SOURCE EXTRACT >>
+-------+

This week’s blog on Diabetes Mellitus has been contributed by Dr Igor Kozak, Consultant Ophthalmologist, Specialist in Vitreoretinal Surgery, Medical Retina and Uveitis
Diabetes mellitus is now one of the most common epidemics across continents. While it is a common household term, most people don’t understand what exactly it means to have diabetes. A body with diabetes is unable to properly use the energy from the food ingests, especially carbohydrates, thereby affecting various organs and their functioning.
However, what people know even less about diabetes is that if not treated appropriately, the eyes and visual function can take a severe toll, and diabetes can lead to various vision related diseases.
The initial signs of diabetic retinopathy are small. While modern research is able to detect them, they usually go unnoticed. The retina is the structure at the backside of the eye where the light is processed and the image is transmitted to the brain. Starting as small hemorrhagic spots on the retina, they progress to bigger bleeds, tissue swelling, or retinal contraction. Early control of diabetes can control this.
The macula is responsible for sharp and detailed vision. The swelling due to diabetes can affect the macula, with decreased visual activity as a result. Further, the photoreceptor cells, that are responsible for converting light to signals, can also be damaged. Modern treatment for Macular Edema include injections to the eye or laser.
Traction Retinal Detachment
Traction retinal detachment occurs due to the contraction of the retina. This leads to dark curtains or blind spots in the field of vision, along with bleeding and formation of holes in the retina. This can be taken care of only through surgery and tenuous post-operative care.
Cataract is the clouding of the lens, leading to a decreased quality of vision. Process of cataract is accelerated in diabetics.
As such diabetes represents a threat to human health and vision. It requires constant fight and vigilance as the consequence for its negligence can come at surprisingly high costs. Experts seek solutions for early diagnosis and treatment in fostering collaboration among specialist in various fields including internal medicine, diabetology, endocrinology and others. Early referrals from family medicine and general practitioners are of highest importance. But most of all, patient education and willingness to improve one’s own health should stand out among activities and drives to bring patients for early and regular eye exam.

+-------+

SUPPLIED RECORDS >>
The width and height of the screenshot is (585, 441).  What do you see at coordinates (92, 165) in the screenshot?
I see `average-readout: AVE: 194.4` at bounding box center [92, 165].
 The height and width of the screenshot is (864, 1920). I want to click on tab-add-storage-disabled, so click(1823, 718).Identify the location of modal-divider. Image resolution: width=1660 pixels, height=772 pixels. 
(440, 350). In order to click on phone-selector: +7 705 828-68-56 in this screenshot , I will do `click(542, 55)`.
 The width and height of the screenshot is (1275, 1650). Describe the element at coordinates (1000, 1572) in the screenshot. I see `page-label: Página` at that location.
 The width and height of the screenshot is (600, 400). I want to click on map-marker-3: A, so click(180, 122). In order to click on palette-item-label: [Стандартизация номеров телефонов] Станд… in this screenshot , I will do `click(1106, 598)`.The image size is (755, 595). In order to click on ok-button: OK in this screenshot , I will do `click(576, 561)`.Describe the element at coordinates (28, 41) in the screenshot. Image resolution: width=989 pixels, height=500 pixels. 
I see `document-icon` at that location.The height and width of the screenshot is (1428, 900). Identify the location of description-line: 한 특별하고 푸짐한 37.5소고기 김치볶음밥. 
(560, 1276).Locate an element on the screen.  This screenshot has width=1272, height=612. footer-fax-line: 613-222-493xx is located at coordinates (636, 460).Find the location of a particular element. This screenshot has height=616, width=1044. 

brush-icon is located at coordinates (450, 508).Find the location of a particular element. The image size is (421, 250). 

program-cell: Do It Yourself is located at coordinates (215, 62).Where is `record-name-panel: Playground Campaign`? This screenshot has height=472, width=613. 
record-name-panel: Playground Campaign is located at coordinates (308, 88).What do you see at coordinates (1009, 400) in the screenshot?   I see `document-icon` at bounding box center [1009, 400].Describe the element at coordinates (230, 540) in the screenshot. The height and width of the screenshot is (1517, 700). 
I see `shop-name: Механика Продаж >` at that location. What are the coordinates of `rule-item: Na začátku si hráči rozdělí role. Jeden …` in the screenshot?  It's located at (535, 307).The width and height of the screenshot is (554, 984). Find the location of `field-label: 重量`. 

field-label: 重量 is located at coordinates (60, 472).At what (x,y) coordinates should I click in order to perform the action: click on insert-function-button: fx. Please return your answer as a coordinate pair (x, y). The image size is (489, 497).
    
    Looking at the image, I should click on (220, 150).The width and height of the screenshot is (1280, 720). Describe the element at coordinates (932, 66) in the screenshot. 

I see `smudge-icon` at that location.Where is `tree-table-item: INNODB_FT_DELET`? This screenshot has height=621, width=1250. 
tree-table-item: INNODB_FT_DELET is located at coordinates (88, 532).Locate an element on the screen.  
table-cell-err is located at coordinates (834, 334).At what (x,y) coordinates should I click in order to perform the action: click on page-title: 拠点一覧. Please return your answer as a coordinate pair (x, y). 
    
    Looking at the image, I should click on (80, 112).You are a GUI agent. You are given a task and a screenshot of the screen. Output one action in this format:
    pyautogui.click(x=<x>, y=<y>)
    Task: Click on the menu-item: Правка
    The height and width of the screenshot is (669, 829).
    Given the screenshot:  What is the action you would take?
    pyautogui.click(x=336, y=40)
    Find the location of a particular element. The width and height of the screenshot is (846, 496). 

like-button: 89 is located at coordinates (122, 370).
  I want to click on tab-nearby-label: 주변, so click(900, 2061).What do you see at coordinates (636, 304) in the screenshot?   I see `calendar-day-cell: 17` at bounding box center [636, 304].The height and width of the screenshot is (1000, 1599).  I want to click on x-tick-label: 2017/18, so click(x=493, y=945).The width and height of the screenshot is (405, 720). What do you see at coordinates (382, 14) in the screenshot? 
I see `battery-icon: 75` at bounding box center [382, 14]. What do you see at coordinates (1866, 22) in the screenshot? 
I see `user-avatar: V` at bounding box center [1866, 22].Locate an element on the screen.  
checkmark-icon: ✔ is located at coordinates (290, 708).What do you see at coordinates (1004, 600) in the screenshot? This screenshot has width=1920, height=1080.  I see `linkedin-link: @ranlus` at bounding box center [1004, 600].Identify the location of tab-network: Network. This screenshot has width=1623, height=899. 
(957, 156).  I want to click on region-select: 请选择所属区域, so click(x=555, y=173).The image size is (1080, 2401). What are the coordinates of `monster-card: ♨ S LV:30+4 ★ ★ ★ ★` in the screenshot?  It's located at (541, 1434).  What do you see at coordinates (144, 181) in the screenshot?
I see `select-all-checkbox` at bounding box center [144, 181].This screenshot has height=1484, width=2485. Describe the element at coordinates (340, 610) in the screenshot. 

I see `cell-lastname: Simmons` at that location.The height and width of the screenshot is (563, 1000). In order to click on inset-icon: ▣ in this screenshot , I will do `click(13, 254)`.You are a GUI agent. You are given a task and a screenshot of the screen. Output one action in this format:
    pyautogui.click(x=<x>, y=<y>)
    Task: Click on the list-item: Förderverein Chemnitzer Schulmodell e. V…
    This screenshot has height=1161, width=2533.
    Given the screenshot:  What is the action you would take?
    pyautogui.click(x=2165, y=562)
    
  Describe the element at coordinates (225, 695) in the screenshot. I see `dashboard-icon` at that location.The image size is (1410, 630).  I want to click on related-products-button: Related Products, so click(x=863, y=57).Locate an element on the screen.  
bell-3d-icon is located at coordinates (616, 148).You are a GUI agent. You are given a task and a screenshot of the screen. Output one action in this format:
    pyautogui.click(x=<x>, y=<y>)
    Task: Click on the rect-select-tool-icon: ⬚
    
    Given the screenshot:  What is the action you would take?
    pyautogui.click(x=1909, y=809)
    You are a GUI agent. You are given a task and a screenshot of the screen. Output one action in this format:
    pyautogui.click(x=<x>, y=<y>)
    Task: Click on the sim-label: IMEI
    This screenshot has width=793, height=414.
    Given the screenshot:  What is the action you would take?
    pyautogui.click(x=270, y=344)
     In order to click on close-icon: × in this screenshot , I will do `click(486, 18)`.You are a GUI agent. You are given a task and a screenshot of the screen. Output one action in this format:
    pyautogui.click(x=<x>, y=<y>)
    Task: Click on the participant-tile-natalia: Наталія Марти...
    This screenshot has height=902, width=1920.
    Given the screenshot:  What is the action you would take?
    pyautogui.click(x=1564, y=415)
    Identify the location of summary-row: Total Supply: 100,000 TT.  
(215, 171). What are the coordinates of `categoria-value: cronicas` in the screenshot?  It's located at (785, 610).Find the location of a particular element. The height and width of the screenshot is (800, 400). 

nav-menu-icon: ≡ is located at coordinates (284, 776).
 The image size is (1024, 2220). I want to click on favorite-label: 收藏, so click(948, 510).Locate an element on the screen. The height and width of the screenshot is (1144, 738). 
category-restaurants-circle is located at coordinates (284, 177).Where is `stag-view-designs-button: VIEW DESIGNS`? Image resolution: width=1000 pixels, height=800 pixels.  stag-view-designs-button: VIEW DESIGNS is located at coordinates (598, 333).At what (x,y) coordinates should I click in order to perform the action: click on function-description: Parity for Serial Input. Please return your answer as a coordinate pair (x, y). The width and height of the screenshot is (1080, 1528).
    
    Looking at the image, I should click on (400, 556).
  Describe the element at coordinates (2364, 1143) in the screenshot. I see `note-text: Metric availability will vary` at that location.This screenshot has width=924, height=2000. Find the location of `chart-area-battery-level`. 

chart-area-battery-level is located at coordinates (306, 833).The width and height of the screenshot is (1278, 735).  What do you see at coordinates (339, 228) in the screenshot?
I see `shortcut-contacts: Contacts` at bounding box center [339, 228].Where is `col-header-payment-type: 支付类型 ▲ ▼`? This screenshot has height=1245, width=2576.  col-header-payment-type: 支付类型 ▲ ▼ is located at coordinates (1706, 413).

+-------+

PROBLEM 1 >>
Switch "epidemics" to "health concerns" while reproducing the diabetes and eye health blog from "This week’s blog" up to and including "vision related diseases.".
PROBLEM 2 >>
According to the diabetes and eye health blog, which part of the eye is responsible for sharp and detailed vision?

WRITTEN ANSWER 1 >>
This week’s blog on Diabetes Mellitus has been contributed by Dr Igor Kozak, Consultant Ophthalmologist, Specialist in Vitreoretinal Surgery, Medical Retina and Uveitis
Diabetes mellitus is now one of the most common health concerns across continents. While it is a common household term, most people don’t understand what exactly it means to have diabetes. A body with diabetes is unable to properly use the energy from the food ingests, especially carbohydrates, thereby affecting various organs and their functioning.
However, what people know even less about diabetes is that if not treated appropriately, the eyes and visual function can take a severe toll, and diabetes can lead to various vision related diseases.

WRITTEN ANSWER 2 >>
The macula.